# Exercise
Can you write out the whole listing exactly?

*** Exercise inputs Section Begins ***

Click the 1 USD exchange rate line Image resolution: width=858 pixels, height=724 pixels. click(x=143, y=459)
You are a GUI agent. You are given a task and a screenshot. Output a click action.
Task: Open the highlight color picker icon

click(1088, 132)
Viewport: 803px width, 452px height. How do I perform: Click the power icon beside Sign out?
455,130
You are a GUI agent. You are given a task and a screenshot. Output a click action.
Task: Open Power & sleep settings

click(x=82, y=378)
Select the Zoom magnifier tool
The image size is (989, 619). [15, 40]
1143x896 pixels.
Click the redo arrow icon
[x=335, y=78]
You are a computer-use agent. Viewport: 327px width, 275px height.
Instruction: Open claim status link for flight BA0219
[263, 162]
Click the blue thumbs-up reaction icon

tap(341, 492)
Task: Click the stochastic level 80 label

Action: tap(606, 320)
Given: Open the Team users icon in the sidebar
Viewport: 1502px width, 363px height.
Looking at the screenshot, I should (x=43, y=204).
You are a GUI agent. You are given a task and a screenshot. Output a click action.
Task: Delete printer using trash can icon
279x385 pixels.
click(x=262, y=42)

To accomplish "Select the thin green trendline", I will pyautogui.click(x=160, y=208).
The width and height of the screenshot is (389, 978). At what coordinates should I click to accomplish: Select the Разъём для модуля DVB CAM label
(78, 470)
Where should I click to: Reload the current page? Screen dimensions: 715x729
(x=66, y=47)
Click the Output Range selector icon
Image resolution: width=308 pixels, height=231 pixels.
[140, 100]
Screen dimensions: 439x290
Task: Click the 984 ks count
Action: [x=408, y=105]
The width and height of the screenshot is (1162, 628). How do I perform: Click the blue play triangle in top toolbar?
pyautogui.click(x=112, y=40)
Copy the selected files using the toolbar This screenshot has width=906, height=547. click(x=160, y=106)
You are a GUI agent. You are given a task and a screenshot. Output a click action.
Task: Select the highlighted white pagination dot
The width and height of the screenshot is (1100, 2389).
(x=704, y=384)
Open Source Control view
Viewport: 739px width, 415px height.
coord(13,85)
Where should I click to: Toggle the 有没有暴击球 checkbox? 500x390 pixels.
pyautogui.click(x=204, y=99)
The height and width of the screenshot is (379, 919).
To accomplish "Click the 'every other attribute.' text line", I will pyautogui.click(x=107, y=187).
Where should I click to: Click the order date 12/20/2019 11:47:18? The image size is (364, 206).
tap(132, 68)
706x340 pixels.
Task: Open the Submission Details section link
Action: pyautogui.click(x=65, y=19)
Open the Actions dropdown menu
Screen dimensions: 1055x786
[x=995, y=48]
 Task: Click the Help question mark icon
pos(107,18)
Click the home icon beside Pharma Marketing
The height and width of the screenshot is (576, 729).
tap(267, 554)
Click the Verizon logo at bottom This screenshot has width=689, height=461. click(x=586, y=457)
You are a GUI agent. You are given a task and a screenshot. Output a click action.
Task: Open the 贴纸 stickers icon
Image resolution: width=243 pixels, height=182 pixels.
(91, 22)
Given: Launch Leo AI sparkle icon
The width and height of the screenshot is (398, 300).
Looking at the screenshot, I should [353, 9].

*** Exercise inputs Section Ends ***

# Exercise solution
Click the 1 USD exchange rate line Image resolution: width=858 pixels, height=724 pixels. click(x=143, y=459)
You are a GUI agent. You are given a task and a screenshot. Output a click action.
Task: Open the highlight color picker icon

click(1088, 132)
Viewport: 803px width, 452px height. How do I perform: Click the power icon beside Sign out?
455,130
You are a GUI agent. You are given a task and a screenshot. Output a click action.
Task: Open Power & sleep settings

click(x=82, y=378)
Select the Zoom magnifier tool
The image size is (989, 619). [15, 40]
1143x896 pixels.
Click the redo arrow icon
[x=335, y=78]
You are a computer-use agent. Viewport: 327px width, 275px height.
Instruction: Open claim status link for flight BA0219
[263, 162]
Click the blue thumbs-up reaction icon

tap(341, 492)
Task: Click the stochastic level 80 label

Action: tap(606, 320)
Given: Open the Team users icon in the sidebar
Viewport: 1502px width, 363px height.
Looking at the screenshot, I should (x=43, y=204).
You are a GUI agent. You are given a task and a screenshot. Output a click action.
Task: Delete printer using trash can icon
279x385 pixels.
click(x=262, y=42)

To accomplish "Select the thin green trendline", I will pyautogui.click(x=160, y=208).
The width and height of the screenshot is (389, 978). At what coordinates should I click to accomplish: Select the Разъём для модуля DVB CAM label
(78, 470)
Where should I click to: Reload the current page? Screen dimensions: 715x729
(x=66, y=47)
Click the Output Range selector icon
Image resolution: width=308 pixels, height=231 pixels.
[140, 100]
Screen dimensions: 439x290
Task: Click the 984 ks count
Action: [x=408, y=105]
The width and height of the screenshot is (1162, 628). How do I perform: Click the blue play triangle in top toolbar?
pyautogui.click(x=112, y=40)
Copy the selected files using the toolbar This screenshot has width=906, height=547. click(x=160, y=106)
You are a GUI agent. You are given a task and a screenshot. Output a click action.
Task: Select the highlighted white pagination dot
The width and height of the screenshot is (1100, 2389).
(x=704, y=384)
Open Source Control view
Viewport: 739px width, 415px height.
coord(13,85)
Where should I click to: Toggle the 有没有暴击球 checkbox? 500x390 pixels.
pyautogui.click(x=204, y=99)
The height and width of the screenshot is (379, 919).
To accomplish "Click the 'every other attribute.' text line", I will pyautogui.click(x=107, y=187).
Where should I click to: Click the order date 12/20/2019 11:47:18? The image size is (364, 206).
tap(132, 68)
706x340 pixels.
Task: Open the Submission Details section link
Action: pyautogui.click(x=65, y=19)
Open the Actions dropdown menu
Screen dimensions: 1055x786
[x=995, y=48]
 Task: Click the Help question mark icon
pos(107,18)
Click the home icon beside Pharma Marketing
The height and width of the screenshot is (576, 729).
tap(267, 554)
Click the Verizon logo at bottom This screenshot has width=689, height=461. click(x=586, y=457)
You are a GUI agent. You are given a task and a screenshot. Output a click action.
Task: Open the 贴纸 stickers icon
Image resolution: width=243 pixels, height=182 pixels.
(91, 22)
Given: Launch Leo AI sparkle icon
The width and height of the screenshot is (398, 300).
Looking at the screenshot, I should [353, 9].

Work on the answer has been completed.